■ **Exercise**
For the records below, tally the lines that include the word "Cruise" and give only the tally.

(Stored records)
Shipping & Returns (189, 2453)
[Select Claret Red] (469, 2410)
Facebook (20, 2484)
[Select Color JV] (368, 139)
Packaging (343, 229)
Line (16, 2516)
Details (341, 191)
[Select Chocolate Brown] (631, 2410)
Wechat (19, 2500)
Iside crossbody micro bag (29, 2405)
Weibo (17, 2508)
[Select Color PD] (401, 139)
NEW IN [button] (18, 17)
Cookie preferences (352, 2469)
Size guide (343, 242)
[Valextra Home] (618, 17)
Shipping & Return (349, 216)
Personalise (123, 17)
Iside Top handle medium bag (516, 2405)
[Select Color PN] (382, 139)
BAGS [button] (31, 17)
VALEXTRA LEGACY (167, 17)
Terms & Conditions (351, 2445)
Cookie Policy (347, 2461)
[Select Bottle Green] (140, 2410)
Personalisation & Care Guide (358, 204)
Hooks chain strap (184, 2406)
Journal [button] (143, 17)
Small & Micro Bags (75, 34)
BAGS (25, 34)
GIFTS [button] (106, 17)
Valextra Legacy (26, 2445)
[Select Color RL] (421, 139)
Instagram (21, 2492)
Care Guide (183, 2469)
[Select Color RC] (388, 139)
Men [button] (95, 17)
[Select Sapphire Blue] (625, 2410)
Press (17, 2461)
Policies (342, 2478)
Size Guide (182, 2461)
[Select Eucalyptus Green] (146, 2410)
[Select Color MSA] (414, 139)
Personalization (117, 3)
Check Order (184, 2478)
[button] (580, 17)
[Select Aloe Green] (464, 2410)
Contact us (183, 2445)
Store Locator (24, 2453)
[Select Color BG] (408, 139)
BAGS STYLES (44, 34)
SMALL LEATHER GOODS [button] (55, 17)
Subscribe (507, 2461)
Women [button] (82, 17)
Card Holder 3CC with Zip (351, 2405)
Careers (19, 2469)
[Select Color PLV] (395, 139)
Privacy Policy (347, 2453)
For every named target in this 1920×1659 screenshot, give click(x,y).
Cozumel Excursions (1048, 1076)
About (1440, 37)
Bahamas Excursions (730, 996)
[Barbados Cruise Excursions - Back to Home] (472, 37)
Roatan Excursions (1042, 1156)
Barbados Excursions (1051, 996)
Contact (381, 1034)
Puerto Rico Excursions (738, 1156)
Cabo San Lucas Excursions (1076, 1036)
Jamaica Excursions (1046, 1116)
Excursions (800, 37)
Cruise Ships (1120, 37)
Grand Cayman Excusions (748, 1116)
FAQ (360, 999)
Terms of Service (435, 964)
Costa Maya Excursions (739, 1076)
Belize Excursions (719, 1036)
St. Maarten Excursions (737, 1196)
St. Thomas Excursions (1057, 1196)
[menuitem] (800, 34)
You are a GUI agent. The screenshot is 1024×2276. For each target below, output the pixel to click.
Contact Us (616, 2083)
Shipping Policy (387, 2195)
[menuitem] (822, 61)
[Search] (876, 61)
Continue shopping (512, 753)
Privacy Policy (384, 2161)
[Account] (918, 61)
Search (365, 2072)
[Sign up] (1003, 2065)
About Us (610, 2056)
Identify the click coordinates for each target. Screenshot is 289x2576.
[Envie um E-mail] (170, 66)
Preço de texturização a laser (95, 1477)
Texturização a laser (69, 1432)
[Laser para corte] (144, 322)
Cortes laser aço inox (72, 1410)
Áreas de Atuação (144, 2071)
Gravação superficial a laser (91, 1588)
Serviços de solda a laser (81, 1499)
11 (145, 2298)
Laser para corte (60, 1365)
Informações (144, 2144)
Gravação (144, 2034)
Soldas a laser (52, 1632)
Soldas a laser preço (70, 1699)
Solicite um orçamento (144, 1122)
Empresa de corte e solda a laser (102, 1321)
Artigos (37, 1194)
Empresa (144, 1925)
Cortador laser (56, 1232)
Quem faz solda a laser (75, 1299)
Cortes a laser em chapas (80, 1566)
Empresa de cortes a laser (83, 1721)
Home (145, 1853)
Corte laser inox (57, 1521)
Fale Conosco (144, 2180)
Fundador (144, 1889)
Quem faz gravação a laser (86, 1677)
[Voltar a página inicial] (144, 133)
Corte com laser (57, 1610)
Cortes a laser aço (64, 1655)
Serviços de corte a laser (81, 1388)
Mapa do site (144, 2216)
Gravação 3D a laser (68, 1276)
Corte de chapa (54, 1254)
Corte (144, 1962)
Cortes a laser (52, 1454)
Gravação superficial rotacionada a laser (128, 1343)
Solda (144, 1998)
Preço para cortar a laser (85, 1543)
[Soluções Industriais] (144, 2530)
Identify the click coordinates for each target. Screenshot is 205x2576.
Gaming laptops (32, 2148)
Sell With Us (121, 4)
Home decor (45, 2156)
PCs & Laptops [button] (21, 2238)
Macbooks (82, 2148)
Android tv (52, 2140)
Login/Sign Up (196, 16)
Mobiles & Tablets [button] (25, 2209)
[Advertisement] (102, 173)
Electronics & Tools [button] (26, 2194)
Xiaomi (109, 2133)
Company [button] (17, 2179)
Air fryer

■ **Written answer**
2